HPV testing for test of cure needs to be highly sensitive since it aims to detect the small percentage of cases that recur after treatment in women at higher risk of cancer
Protocols for test of cure
Protocols for test of cure after treatment of CIN usually recommend colposcopy if the cytology is either abnormal (ASC-US+) or negative and HPV+. The protocol in the NHSCSP for England can be accessed on http://www.cancerscreening.nhs.uk/cervical/hpv-triage-test-flowchart-201407.pdf
HPV testing has been shown by meta-analysis to be more sensitive (93% vs. 72%) and no less specific (81% vs. 84%) than cytology in this setting (Arbyn et al. 2012). Nevertheless, cytology is recommended along with HPV testing of negative samples (Zielinski et al. 2004).

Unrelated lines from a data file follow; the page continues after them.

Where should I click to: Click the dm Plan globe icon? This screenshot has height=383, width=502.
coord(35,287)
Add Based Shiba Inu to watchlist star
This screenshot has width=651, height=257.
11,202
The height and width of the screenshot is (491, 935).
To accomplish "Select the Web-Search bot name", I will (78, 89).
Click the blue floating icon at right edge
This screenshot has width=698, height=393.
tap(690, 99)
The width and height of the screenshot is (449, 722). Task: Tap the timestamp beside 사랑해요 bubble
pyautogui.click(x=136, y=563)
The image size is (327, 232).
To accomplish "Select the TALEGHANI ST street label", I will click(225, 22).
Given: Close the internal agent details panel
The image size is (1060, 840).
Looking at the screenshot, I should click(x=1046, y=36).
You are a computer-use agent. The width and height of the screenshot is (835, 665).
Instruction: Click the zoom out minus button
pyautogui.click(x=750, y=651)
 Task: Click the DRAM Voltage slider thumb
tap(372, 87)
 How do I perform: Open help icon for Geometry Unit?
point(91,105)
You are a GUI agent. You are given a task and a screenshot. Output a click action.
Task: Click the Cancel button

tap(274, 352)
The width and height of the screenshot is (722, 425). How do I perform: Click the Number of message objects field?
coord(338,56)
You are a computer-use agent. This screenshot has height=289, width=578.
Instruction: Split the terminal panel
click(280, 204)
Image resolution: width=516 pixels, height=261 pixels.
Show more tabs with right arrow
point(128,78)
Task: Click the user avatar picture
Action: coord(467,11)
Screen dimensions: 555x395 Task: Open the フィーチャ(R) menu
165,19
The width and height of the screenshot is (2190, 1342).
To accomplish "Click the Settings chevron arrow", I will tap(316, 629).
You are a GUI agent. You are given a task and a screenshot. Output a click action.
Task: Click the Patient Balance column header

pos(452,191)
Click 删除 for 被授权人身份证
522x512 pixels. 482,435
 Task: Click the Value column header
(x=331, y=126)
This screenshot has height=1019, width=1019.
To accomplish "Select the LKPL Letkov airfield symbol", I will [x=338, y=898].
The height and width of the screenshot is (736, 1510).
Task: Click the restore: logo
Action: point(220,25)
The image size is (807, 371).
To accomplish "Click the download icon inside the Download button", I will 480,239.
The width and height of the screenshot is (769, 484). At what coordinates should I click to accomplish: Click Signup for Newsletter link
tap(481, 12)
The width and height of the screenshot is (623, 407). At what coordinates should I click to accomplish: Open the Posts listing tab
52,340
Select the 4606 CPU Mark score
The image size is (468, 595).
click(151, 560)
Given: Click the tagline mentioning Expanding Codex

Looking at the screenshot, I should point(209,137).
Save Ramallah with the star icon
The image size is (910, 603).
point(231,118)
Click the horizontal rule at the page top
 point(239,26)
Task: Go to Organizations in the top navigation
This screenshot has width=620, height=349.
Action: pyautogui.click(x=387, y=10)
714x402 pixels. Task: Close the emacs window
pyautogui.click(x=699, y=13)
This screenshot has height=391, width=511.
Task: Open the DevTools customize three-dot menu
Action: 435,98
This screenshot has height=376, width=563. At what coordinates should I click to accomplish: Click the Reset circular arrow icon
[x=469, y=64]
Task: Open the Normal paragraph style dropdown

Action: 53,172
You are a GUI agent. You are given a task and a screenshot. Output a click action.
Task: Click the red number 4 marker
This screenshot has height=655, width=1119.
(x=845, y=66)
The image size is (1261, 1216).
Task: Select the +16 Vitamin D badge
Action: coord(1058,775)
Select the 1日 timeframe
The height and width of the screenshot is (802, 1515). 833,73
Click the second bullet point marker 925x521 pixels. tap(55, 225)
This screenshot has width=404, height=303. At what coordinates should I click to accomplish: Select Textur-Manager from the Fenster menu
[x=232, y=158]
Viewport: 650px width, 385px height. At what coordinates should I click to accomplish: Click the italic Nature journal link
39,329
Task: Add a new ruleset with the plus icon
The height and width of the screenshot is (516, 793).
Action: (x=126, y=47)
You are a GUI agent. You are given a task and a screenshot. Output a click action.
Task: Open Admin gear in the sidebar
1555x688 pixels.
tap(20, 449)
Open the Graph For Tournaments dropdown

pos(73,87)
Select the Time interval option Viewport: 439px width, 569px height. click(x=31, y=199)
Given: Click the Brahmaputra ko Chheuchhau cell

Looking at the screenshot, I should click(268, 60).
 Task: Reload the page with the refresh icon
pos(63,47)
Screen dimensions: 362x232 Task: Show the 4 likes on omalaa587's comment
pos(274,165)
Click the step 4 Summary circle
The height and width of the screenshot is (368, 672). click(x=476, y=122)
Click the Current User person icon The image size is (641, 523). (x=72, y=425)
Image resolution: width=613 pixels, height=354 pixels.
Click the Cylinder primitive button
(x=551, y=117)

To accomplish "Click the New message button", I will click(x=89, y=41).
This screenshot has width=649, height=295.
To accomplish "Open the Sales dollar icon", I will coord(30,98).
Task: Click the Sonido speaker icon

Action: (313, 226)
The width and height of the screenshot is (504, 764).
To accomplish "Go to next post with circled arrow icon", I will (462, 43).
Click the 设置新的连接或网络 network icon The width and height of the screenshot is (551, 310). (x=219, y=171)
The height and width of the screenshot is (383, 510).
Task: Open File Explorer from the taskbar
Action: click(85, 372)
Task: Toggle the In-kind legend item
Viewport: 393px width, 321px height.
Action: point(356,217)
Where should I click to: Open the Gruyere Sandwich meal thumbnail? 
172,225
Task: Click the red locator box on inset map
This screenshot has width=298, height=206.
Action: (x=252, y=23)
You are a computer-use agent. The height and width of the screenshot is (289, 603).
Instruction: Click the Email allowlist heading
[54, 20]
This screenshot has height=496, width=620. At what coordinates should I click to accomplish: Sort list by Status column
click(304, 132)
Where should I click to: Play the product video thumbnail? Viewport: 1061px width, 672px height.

Results of test of cure in the UK
Outcome may depend on which of several approved HPV tests is used, since they vary in rates of positivity. HPV positivity at 6 months in a multicentre Scottish study varied between 17% and 27% (Cubie & Cuschieri 2013). In one of the UK sentinel site projects, HPV positivity in cytologically negative samples was 14% with HC2 and 28% with Cobas 4800 (Innamaa et al. 2014).
The results of test of cure in the NHSCSP sentinel sites report relatively little CIN2+ detected at colposcopy in HPV positive/cytology negative women: Moss et al. (2011) report 2.7% of CIN2+ in 12.1% of 3203 who were HPV-positive/cytology negative compared with 13.3% in 6.2% with abnormal cytology (Table 7-1).
Results of test of cure in the Netherlands
There has only been one study for as long as 10 years (Kocken et al. 2011): the results of this three-centre Dutch study of 435 women showed higher long-term detection of CIN3+ in 20% of women who were HPV+ at 6 months compared with 23% with ASC-US+; both groups had more CIN3+ than women who tested negative.
- Further tests were carried out at 12 and 24 months.
- The overall CIN2+ recurrence rate was 18% of which half (9%) was CIN3+ (including two squamous cell carcinomas).
- About half of recurrences occurred within the first 5 years after treatment including all the CIN3+ cases.
Risk of CIN3+ within 10 years according to results at 6 months (Kocken et al.):
29% of HPV-positive women (i.e. 6%)
13% of women with ASC-US+ cytology (i.e. 3%)
22.5% of women positive for either or both (i.e. 7%)
2.1% of HPV-negative women (i.e. 2%)
2.8% of cytology-negative women (i.e. 2%)
1.4% of double-negative women (i.e. 1%)
- Risk of CIN2+ recurrence after negative co-testing at 24 months or three negative cytology tests was similar to the risk of CIN2+ in the general population.
- As a result of this study the authors recommended co-testing at 6 and 24 months – or three cytology tests at 6, 12 and 24 months if HPV testing is not available.
Advantages of HPV test of cure
Challenges of HPV test of cure
HPV tests to resolve uncertainty
HPV tests are sometimes carried out to resolve uncertainty at the request of the gynaecologist at colposcopy.
A study in Manchester (Bowring et al. 2013) recorded the following groups:
- Persistent CIN1 (n=422)
- Recurrent low-grade after treatment of high-grade CIN (n=260)
- Low-grade vaginal vault cytology after hysterectomy (n=20)
- Women with a cervix difficult to access (n=44)
- Mismatch between high-grade cytology and colposcopy (n=9)
About half of the first group were HPV+ and one-third of the second group. Overall in the study, CIN2+ rates were 0.7% in HPV-negative compared with 8% in HPV+ women.